BRIEF 1:
In the records, start at the line containing "Where should I click to: Open Kustomer" and end with the line containing "I will pos(1242,433).". Copy every line in that range word for word.

TEXT EXCERPT:
━━━━━━━━━━

# NLP - HW7
### Miguel Bonilla

In [1]:
import nltk
from nltk.tokenize import sent_tokenize
from nltk.tokenize import word_tokenize
import pandas as pd
import numpy as np
from bs4 import BeautifulSoup
from requests import get
import re
import contractions
from sklearn.feature_extraction.text import CountVectorizer

- [1. Clustering with K-Means](#1.-Clustering-with-K-Means)
    - [a. Loading and Normalizing Data](#a.-Loading-and-Normalizing-Data)
    - [b. K-Means with K = 6](#b.-K-Means-with-K-=-6)
    - [c. K-Means with K = 4](#c.-K-Means-with-K-=-3)
- [2. Characterize Each Cluster](#2.-Characterize-Each-Cluster)
- [3. Explain Which Result is Preferable](#3.-Explain-Which-Result-is-Preferable)

Cluster the reviews that you collected in homework 5, by doing the following:  
1. In Python, select any one of the clustering methods covered in this course. Run it over the
collection of reviews, and show at least two different ways of clustering the reviews, e.g.,
changing k in k-Means clustering or changing where you “cut” in Agnes or Diana.  
2. Try to write a short phrase to characterize (give a natural interpretation of) what each
cluster is generally centered on semantically. Is this hard to do in some cases? If so, make
note of that fact.

━━━━━━━━━━

BRIEF 2:
Transcribe the entire clustering homework text, keeping every character unchanged.

[Stored items from a collection]
━━━━━━━━━━

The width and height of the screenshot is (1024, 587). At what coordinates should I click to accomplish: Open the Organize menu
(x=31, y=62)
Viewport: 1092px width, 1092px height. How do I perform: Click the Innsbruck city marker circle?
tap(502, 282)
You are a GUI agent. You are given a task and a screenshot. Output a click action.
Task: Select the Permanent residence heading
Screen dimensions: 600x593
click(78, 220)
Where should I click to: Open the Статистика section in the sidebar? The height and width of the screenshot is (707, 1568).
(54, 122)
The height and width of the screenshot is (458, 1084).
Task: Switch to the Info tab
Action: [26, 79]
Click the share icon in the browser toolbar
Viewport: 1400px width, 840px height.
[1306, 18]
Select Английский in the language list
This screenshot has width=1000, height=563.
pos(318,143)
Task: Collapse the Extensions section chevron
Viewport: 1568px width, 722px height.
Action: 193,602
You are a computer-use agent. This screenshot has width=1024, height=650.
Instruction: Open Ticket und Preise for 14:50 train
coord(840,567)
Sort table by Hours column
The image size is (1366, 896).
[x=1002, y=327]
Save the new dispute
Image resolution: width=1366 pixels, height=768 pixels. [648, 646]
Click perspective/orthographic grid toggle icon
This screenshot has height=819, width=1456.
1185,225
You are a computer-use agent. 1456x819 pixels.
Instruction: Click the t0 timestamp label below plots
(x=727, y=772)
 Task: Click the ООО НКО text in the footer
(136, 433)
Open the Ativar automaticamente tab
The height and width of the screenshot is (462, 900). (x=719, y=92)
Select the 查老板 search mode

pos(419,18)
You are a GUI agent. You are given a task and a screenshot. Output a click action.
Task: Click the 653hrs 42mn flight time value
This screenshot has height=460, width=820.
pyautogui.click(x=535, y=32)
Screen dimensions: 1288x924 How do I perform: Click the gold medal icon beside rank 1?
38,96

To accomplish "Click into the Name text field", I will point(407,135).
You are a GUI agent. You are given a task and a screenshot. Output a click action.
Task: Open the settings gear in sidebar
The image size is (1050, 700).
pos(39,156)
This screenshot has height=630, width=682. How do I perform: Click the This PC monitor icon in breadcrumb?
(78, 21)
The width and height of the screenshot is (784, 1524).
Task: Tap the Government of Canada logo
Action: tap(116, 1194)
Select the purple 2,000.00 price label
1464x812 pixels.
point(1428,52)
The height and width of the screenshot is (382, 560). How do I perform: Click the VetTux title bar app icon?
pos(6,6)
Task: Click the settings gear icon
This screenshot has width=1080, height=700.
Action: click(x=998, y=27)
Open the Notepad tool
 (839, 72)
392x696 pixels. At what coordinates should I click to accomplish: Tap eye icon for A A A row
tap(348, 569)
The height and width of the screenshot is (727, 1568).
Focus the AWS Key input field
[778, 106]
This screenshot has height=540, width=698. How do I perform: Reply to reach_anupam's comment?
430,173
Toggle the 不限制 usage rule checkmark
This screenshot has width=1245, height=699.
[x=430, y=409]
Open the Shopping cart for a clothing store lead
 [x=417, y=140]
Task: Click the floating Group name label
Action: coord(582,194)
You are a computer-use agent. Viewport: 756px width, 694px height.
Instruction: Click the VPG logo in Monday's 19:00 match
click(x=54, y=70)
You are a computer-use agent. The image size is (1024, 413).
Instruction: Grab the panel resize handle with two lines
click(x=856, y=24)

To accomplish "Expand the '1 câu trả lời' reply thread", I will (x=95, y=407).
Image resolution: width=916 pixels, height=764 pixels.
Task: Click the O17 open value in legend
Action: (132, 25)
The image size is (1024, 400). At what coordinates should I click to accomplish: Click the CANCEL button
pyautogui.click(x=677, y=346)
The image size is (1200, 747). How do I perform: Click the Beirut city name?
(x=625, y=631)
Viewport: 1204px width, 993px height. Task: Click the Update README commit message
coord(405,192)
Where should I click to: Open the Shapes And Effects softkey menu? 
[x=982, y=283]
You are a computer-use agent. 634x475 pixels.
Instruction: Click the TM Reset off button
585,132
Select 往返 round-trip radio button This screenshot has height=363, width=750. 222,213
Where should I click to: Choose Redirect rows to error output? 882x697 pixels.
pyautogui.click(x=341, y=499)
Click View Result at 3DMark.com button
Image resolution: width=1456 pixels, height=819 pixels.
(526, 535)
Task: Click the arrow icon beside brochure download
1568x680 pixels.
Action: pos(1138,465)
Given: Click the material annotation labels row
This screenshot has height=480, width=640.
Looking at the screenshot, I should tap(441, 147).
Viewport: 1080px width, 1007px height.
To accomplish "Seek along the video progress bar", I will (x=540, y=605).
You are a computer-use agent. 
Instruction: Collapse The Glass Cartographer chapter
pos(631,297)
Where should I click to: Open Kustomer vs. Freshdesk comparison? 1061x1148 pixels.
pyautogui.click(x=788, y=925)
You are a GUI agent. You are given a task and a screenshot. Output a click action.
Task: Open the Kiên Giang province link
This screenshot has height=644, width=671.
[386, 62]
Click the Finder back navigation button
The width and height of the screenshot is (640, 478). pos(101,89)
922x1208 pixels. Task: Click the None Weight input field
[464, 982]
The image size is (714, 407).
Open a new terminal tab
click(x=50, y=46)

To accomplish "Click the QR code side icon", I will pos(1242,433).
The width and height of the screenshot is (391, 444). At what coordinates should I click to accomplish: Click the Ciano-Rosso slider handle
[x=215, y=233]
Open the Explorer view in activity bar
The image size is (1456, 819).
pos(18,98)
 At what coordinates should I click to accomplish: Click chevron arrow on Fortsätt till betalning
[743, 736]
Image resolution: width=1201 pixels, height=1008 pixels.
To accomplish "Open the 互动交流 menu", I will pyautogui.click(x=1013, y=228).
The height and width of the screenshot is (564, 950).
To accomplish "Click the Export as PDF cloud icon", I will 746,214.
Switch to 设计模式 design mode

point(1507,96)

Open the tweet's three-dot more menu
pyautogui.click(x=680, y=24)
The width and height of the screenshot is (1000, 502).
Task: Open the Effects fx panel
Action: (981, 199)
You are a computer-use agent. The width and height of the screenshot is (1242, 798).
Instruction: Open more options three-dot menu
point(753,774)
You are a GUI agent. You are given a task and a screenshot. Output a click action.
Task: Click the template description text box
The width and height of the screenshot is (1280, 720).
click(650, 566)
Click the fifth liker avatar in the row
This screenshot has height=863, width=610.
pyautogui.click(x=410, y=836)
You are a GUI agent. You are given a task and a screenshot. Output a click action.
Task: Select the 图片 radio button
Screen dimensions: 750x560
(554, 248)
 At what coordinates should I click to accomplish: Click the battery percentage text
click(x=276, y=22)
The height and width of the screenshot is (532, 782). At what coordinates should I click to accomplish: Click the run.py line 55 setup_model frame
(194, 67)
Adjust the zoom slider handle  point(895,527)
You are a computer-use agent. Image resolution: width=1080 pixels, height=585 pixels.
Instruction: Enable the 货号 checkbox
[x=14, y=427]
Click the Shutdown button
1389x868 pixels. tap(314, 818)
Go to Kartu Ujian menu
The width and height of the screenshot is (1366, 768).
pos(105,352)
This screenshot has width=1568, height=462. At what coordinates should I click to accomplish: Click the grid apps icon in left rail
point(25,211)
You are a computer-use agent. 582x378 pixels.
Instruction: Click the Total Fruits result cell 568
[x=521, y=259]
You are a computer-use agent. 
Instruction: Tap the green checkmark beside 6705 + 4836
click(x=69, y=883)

━━━━━━━━━━

SOLUTION 1:
Where should I click to: Open Kustomer vs. Freshdesk comparison? 1061x1148 pixels.
pyautogui.click(x=788, y=925)
You are a GUI agent. You are given a task and a screenshot. Output a click action.
Task: Open the Kiên Giang province link
This screenshot has height=644, width=671.
[386, 62]
Click the Finder back navigation button
The width and height of the screenshot is (640, 478). pos(101,89)
922x1208 pixels. Task: Click the None Weight input field
[464, 982]
The image size is (714, 407).
Open a new terminal tab
click(x=50, y=46)

To accomplish "Click the QR code side icon", I will pos(1242,433).

SOLUTION 2:
# NLP - HW7
### Miguel Bonilla

In [1]:
import nltk
from nltk.tokenize import sent_tokenize
from nltk.tokenize import word_tokenize
import pandas as pd
import numpy as np
from bs4 import BeautifulSoup
from requests import get
import re
import contractions
from sklearn.feature_extraction.text import CountVectorizer

- [1. Clustering with K-Means](#1.-Clustering-with-K-Means)
    - [a. Loading and Normalizing Data](#a.-Loading-and-Normalizing-Data)
    - [b. K-Means with K = 6](#b.-K-Means-with-K-=-6)
    - [c. K-Means with K = 4](#c.-K-Means-with-K-=-3)
- [2. Characterize Each Cluster](#2.-Characterize-Each-Cluster)
- [3. Explain Which Result is Preferable](#3.-Explain-Which-Result-is-Preferable)

Cluster the reviews that you collected in homework 5, by doing the following:  
1. In Python, select any one of the clustering methods covered in this course. Run it over the
collection of reviews, and show at least two different ways of clustering the reviews, e.g.,
changing k in k-Means clustering or changing where you “cut” in Agnes or Diana.  
2. Try to write a short phrase to characterize (give a natural interpretation of) what each
cluster is generally centered on semantically. Is this hard to do in some cases? If so, make
note of that fact.